[Page excerpt Boundary: Start]

Sachs remarks on how the Millennium Development Goals rallied the world during the past decade. Poor nations used it's clear goals and tried to meet them. While the leaders of the rich nations made well meaning pledges but largely did not follow through with them.
Sachs writes about his hopes for the MDG's in the next decade, we found the commentary at the Ottawa Citizen.
The Millennium Declaration addressed poverty with unusual clarity. First, rather than defining poverty in a simplistic and reductionist manner (for example, focusing on household income), the MDGs adopted a holistic vision of poverty, including income, hunger, disease, discrimination against girls and women, lack of schooling, and environmental degradation.
Second, poverty reduction goals were put in clear, quantitative terms. As an example, child mortality is to decline by two-thirds as of 2015, relative to the baseline rate of 1990.
Third, a deadline was given for each goal and target, generally the year 2015. The world, in short, adopted a multi-dimensional concept of poverty, and established realistic time-bound and quantitative goals for its reduction.

[Page excerpt Boundary: End]
[Information given Boundary: Start]

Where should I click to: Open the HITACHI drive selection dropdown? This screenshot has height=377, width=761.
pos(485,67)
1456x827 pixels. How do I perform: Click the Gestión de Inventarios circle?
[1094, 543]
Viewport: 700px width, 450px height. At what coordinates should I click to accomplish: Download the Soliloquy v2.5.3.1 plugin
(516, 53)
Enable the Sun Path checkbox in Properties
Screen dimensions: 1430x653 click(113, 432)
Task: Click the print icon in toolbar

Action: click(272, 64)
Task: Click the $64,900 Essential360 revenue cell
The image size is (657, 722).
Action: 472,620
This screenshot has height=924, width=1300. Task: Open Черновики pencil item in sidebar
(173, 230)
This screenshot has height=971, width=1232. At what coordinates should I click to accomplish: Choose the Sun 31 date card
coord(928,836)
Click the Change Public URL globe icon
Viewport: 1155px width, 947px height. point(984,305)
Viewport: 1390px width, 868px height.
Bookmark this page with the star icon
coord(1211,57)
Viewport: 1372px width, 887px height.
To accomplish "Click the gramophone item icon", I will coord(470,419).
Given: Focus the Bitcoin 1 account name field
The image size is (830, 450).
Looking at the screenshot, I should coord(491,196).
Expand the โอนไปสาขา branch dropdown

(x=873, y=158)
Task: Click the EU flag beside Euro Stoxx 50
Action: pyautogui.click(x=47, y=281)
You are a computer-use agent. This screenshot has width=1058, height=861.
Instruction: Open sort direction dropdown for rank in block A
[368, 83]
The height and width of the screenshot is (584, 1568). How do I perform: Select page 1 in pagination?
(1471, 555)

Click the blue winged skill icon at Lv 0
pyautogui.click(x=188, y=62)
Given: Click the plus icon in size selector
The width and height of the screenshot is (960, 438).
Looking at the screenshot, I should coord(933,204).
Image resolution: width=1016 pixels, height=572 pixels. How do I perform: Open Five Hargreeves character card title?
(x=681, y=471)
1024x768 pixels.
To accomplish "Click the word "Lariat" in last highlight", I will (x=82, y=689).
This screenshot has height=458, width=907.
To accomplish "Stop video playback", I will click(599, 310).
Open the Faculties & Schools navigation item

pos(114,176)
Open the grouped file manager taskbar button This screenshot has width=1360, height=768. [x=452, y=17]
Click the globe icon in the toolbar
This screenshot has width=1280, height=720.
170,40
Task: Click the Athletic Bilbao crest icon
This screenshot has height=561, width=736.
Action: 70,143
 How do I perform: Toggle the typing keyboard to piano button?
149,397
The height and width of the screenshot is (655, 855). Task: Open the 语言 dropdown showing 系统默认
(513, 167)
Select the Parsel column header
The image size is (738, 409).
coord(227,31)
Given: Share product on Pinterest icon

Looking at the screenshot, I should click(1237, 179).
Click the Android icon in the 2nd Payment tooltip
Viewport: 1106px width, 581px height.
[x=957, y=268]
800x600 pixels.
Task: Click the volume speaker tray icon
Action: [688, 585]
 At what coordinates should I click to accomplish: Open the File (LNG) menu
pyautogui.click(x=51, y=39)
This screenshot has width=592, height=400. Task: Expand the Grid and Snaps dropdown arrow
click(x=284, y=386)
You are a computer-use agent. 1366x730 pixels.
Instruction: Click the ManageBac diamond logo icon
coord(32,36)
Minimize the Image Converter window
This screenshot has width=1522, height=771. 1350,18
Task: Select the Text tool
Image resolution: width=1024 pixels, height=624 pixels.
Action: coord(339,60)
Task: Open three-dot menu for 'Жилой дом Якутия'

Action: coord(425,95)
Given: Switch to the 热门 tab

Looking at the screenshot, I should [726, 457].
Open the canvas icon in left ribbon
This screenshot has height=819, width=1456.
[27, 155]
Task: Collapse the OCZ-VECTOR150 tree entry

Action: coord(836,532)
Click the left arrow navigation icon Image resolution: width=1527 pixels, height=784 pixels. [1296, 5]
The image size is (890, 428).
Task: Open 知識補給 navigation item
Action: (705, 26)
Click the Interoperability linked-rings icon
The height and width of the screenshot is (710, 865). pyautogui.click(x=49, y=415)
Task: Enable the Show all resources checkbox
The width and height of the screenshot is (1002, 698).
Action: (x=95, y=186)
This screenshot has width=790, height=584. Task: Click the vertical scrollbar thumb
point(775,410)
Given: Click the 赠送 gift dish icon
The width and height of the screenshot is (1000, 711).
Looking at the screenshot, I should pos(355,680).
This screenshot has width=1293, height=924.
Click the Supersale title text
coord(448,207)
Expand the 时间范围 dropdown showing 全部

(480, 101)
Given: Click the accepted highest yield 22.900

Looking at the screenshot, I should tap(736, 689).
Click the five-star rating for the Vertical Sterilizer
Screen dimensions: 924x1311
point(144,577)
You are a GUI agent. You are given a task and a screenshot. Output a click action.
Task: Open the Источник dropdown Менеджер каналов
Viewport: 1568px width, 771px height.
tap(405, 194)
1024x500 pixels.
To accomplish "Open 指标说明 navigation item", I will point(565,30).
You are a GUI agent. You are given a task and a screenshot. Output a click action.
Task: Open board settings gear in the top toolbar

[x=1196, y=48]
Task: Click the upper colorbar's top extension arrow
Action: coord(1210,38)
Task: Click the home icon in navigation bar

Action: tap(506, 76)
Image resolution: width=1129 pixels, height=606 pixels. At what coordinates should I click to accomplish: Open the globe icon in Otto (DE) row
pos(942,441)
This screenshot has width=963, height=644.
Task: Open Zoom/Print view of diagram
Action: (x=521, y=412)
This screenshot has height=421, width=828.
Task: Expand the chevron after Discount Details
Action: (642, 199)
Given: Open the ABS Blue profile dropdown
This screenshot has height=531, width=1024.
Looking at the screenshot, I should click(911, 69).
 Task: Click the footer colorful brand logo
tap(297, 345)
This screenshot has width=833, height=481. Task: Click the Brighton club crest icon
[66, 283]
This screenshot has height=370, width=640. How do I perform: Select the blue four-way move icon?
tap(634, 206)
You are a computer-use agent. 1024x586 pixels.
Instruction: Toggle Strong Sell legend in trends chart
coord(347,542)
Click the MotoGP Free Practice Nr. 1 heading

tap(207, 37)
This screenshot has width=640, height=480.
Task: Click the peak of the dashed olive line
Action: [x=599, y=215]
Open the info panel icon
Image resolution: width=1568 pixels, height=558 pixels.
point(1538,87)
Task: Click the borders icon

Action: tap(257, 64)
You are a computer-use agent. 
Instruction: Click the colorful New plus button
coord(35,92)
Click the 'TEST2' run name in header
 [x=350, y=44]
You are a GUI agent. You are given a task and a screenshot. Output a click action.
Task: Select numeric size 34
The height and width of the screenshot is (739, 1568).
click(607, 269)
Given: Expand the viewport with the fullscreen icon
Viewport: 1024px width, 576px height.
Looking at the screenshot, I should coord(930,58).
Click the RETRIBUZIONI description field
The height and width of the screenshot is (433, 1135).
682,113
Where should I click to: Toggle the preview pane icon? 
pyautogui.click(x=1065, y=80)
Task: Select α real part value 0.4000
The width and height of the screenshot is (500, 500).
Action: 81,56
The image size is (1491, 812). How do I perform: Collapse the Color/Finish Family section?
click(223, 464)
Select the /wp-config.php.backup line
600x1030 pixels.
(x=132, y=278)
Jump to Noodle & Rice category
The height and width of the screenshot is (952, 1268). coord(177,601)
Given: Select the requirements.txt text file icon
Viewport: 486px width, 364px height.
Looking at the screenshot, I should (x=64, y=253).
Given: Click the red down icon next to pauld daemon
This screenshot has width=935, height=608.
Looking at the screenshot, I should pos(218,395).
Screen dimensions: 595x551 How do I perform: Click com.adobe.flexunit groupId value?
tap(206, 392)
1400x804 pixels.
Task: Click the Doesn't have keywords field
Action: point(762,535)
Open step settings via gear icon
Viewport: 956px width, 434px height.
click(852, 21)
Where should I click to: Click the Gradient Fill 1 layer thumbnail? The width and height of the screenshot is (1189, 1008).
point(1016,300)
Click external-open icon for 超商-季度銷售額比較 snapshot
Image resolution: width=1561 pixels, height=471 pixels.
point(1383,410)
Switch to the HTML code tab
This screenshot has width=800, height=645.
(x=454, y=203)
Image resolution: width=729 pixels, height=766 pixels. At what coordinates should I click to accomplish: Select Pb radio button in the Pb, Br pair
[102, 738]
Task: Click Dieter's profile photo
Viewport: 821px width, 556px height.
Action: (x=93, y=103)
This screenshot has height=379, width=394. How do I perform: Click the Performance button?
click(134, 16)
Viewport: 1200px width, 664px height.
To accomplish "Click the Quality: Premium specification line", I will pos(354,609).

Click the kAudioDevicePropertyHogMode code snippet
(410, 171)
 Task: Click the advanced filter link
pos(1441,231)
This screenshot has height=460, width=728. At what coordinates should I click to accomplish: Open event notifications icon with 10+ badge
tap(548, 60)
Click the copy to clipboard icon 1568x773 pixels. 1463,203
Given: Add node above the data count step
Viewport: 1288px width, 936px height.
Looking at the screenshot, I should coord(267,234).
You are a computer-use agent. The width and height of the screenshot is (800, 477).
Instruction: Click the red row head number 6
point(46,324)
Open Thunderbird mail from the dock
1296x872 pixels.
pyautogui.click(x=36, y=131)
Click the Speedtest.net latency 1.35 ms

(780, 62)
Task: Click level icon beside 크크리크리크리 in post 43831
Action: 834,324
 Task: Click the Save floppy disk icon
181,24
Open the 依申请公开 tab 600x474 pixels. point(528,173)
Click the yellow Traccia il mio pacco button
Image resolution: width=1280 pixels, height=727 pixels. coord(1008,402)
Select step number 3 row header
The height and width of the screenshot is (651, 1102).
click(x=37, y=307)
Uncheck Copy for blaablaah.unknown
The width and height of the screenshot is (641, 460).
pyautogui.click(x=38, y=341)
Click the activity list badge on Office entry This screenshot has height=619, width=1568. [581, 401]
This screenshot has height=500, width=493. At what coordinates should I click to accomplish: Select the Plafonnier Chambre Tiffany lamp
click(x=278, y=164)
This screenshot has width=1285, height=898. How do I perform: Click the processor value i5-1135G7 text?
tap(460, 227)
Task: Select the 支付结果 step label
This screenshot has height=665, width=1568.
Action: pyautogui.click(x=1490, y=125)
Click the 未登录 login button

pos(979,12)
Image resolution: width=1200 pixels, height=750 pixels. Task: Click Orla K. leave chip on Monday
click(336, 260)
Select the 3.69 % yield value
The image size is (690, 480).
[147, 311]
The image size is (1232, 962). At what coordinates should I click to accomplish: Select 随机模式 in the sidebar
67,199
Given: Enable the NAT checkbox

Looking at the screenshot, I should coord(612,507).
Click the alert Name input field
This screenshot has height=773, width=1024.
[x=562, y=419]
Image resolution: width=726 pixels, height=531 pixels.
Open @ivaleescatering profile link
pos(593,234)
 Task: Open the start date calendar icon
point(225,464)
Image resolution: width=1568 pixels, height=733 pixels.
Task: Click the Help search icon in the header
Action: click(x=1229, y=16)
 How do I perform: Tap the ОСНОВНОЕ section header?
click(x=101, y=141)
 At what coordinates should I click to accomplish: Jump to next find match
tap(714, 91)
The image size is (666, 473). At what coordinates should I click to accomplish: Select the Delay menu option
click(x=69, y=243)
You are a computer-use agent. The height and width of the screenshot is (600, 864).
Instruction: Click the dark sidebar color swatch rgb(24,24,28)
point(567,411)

[Information given Boundary: End]

▶ Required actions:
(a) Answer these questions from the passage on the Millennium Development Goals, one line each:
(i) In which publication was the commentary found?
(ii) By how much is child mortality to decline as of 2015, relative to the 1990 baseline?
(iii) What deadline was generally given for each goal and target?
(b) Proceed with the passage on the Millennium Development Goals, picking up right after its final sentence.
The rows have no connection to the passage on the Millennium Development Goals.

▶ Answers to the exercise:
(a)
(i) The Ottawa Citizen
(ii) By two-thirds
(iii) The year 2015

(b)
Of course the MDGs are not the only process driving poverty reduction. Much is occurring through economic development that was already powerfully underway in some parts of the world, including rapidly growing emerging economies such as China and India. Indeed, the rapid "catching up" growth of many emerging markets gives hope and demonstration that goals such as the MDGs can be achieved more widely. Poor countries have the potential for rapid progress in today's globalized economy precisely because they suffer a technological backlog compared with the world's technological leaders. If the poorer countries figure out ways to bridge the technological divide, for example by favouring mass education and by exporting low-wage goods and using the foreign exchange to import technology, then rapid catching up is possible.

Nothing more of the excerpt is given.